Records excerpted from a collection
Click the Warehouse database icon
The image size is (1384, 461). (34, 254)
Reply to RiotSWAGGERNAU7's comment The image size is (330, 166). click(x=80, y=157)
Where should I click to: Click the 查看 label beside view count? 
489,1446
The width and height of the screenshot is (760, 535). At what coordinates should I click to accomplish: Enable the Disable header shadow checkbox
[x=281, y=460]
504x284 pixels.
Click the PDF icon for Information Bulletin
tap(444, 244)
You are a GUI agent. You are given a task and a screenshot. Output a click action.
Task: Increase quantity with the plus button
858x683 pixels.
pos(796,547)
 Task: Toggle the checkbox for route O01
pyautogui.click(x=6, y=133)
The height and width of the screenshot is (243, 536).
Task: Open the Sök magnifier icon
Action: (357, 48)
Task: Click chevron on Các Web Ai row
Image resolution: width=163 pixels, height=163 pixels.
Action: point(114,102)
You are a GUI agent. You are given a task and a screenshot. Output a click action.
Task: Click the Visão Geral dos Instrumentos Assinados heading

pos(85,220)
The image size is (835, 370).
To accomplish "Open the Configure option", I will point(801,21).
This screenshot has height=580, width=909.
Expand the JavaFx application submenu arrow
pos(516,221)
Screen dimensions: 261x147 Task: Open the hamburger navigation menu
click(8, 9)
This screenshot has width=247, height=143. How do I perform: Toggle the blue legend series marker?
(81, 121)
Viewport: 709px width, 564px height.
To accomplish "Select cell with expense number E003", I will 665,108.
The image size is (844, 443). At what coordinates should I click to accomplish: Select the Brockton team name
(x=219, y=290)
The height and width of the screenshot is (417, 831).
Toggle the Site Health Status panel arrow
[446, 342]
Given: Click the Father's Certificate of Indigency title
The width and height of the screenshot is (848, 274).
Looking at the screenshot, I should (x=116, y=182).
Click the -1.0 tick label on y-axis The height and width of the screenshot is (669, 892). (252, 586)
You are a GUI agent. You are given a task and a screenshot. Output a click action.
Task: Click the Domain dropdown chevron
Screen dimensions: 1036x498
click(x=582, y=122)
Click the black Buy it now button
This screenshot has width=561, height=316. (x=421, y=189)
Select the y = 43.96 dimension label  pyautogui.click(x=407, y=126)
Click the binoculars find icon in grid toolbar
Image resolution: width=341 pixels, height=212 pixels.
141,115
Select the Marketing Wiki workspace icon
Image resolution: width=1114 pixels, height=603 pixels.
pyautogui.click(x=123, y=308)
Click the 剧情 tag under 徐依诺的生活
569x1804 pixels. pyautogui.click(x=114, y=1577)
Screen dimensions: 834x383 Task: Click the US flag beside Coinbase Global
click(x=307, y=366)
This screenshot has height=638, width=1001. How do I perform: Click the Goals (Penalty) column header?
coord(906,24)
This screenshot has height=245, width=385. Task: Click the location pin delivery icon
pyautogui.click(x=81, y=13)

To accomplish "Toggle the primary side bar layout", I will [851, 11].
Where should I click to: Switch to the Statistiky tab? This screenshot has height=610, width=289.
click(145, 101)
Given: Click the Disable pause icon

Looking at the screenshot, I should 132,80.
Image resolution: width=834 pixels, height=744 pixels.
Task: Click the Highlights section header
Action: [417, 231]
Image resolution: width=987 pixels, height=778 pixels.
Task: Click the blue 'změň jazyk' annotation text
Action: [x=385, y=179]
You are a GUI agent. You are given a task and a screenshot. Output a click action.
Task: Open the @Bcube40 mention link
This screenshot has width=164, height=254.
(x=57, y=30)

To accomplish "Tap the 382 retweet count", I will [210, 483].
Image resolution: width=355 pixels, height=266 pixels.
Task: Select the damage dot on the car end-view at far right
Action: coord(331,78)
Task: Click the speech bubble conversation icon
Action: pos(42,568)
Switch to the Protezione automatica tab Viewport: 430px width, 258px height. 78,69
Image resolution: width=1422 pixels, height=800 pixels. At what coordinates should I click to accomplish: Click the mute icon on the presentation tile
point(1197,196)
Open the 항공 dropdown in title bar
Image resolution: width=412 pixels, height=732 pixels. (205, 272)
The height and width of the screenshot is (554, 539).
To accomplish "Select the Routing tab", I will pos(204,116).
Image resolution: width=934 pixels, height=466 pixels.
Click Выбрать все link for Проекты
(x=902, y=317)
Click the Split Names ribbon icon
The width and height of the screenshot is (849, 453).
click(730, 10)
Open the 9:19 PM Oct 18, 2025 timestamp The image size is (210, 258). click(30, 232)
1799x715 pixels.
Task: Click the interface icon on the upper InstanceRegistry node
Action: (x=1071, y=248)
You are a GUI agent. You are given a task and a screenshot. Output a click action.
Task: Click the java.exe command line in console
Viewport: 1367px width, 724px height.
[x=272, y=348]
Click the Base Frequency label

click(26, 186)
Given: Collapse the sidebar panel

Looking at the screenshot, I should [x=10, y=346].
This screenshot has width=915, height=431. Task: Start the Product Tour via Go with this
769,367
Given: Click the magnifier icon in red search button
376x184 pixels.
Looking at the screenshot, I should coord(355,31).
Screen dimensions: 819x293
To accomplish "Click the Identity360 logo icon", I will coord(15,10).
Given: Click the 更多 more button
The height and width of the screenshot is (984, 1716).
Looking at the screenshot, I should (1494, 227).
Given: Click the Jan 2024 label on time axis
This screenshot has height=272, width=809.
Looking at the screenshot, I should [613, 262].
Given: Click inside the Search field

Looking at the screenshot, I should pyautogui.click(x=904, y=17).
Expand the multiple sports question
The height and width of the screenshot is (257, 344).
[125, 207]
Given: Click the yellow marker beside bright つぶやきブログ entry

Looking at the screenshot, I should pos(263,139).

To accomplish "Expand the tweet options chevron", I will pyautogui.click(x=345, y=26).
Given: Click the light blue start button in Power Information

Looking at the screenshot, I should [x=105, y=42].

__TASK INSTRUCTIONS__:
Every record, copied exactly, is the expected answer.

__OUTPUT OF THE TASK__:
Click the Warehouse database icon
The image size is (1384, 461). (34, 254)
Reply to RiotSWAGGERNAU7's comment The image size is (330, 166). click(x=80, y=157)
Where should I click to: Click the 查看 label beside view count? 
489,1446
The width and height of the screenshot is (760, 535). At what coordinates should I click to accomplish: Enable the Disable header shadow checkbox
[x=281, y=460]
504x284 pixels.
Click the PDF icon for Information Bulletin
tap(444, 244)
You are a GUI agent. You are given a task and a screenshot. Output a click action.
Task: Increase quantity with the plus button
858x683 pixels.
pos(796,547)
 Task: Toggle the checkbox for route O01
pyautogui.click(x=6, y=133)
The height and width of the screenshot is (243, 536).
Task: Open the Sök magnifier icon
Action: (357, 48)
Task: Click chevron on Các Web Ai row
Image resolution: width=163 pixels, height=163 pixels.
Action: point(114,102)
You are a GUI agent. You are given a task and a screenshot. Output a click action.
Task: Click the Visão Geral dos Instrumentos Assinados heading

pos(85,220)
The image size is (835, 370).
To accomplish "Open the Configure option", I will point(801,21).
This screenshot has height=580, width=909.
Expand the JavaFx application submenu arrow
pos(516,221)
Screen dimensions: 261x147 Task: Open the hamburger navigation menu
click(8, 9)
This screenshot has width=247, height=143. How do I perform: Toggle the blue legend series marker?
(81, 121)
Viewport: 709px width, 564px height.
To accomplish "Select cell with expense number E003", I will 665,108.
The image size is (844, 443). At what coordinates should I click to accomplish: Select the Brockton team name
(x=219, y=290)
The height and width of the screenshot is (417, 831).
Toggle the Site Health Status panel arrow
[446, 342]
Given: Click the Father's Certificate of Indigency title
The width and height of the screenshot is (848, 274).
Looking at the screenshot, I should (x=116, y=182).
Click the -1.0 tick label on y-axis The height and width of the screenshot is (669, 892). (252, 586)
You are a GUI agent. You are given a task and a screenshot. Output a click action.
Task: Click the Domain dropdown chevron
Screen dimensions: 1036x498
click(x=582, y=122)
Click the black Buy it now button
This screenshot has width=561, height=316. (x=421, y=189)
Select the y = 43.96 dimension label  pyautogui.click(x=407, y=126)
Click the binoculars find icon in grid toolbar
Image resolution: width=341 pixels, height=212 pixels.
141,115
Select the Marketing Wiki workspace icon
Image resolution: width=1114 pixels, height=603 pixels.
pyautogui.click(x=123, y=308)
Click the 剧情 tag under 徐依诺的生活
569x1804 pixels. pyautogui.click(x=114, y=1577)
Screen dimensions: 834x383 Task: Click the US flag beside Coinbase Global
click(x=307, y=366)
This screenshot has height=638, width=1001. How do I perform: Click the Goals (Penalty) column header?
coord(906,24)
This screenshot has height=245, width=385. Task: Click the location pin delivery icon
pyautogui.click(x=81, y=13)

To accomplish "Toggle the primary side bar layout", I will [851, 11].
Where should I click to: Switch to the Statistiky tab? This screenshot has height=610, width=289.
click(145, 101)
Given: Click the Disable pause icon

Looking at the screenshot, I should 132,80.
Image resolution: width=834 pixels, height=744 pixels.
Task: Click the Highlights section header
Action: [417, 231]
Image resolution: width=987 pixels, height=778 pixels.
Task: Click the blue 'změň jazyk' annotation text
Action: [x=385, y=179]
You are a GUI agent. You are given a task and a screenshot. Output a click action.
Task: Open the @Bcube40 mention link
This screenshot has width=164, height=254.
(x=57, y=30)

To accomplish "Tap the 382 retweet count", I will [210, 483].
Image resolution: width=355 pixels, height=266 pixels.
Task: Select the damage dot on the car end-view at far right
Action: coord(331,78)
Task: Click the speech bubble conversation icon
Action: pos(42,568)
Switch to the Protezione automatica tab Viewport: 430px width, 258px height. 78,69
Image resolution: width=1422 pixels, height=800 pixels. At what coordinates should I click to accomplish: Click the mute icon on the presentation tile
point(1197,196)
Open the 항공 dropdown in title bar
Image resolution: width=412 pixels, height=732 pixels. (205, 272)
The height and width of the screenshot is (554, 539).
To accomplish "Select the Routing tab", I will pos(204,116).
Image resolution: width=934 pixels, height=466 pixels.
Click Выбрать все link for Проекты
(x=902, y=317)
Click the Split Names ribbon icon
The width and height of the screenshot is (849, 453).
click(730, 10)
Open the 9:19 PM Oct 18, 2025 timestamp The image size is (210, 258). click(30, 232)
1799x715 pixels.
Task: Click the interface icon on the upper InstanceRegistry node
Action: (x=1071, y=248)
You are a GUI agent. You are given a task and a screenshot. Output a click action.
Task: Click the java.exe command line in console
Viewport: 1367px width, 724px height.
[x=272, y=348]
Click the Base Frequency label

click(26, 186)
Given: Collapse the sidebar panel

Looking at the screenshot, I should [x=10, y=346].
This screenshot has width=915, height=431. Task: Start the Product Tour via Go with this
769,367
Given: Click the magnifier icon in red search button
376x184 pixels.
Looking at the screenshot, I should coord(355,31).
Screen dimensions: 819x293
To accomplish "Click the Identity360 logo icon", I will coord(15,10).
Given: Click the 更多 more button
The height and width of the screenshot is (984, 1716).
Looking at the screenshot, I should (1494, 227).
Given: Click the Jan 2024 label on time axis
This screenshot has height=272, width=809.
Looking at the screenshot, I should [613, 262].
Given: Click inside the Search field

Looking at the screenshot, I should pyautogui.click(x=904, y=17).
Expand the multiple sports question
The height and width of the screenshot is (257, 344).
[125, 207]
Given: Click the yellow marker beside bright つぶやきブログ entry

Looking at the screenshot, I should pos(263,139).

To accomplish "Expand the tweet options chevron", I will pyautogui.click(x=345, y=26).
Given: Click the light blue start button in Power Information

Looking at the screenshot, I should [x=105, y=42].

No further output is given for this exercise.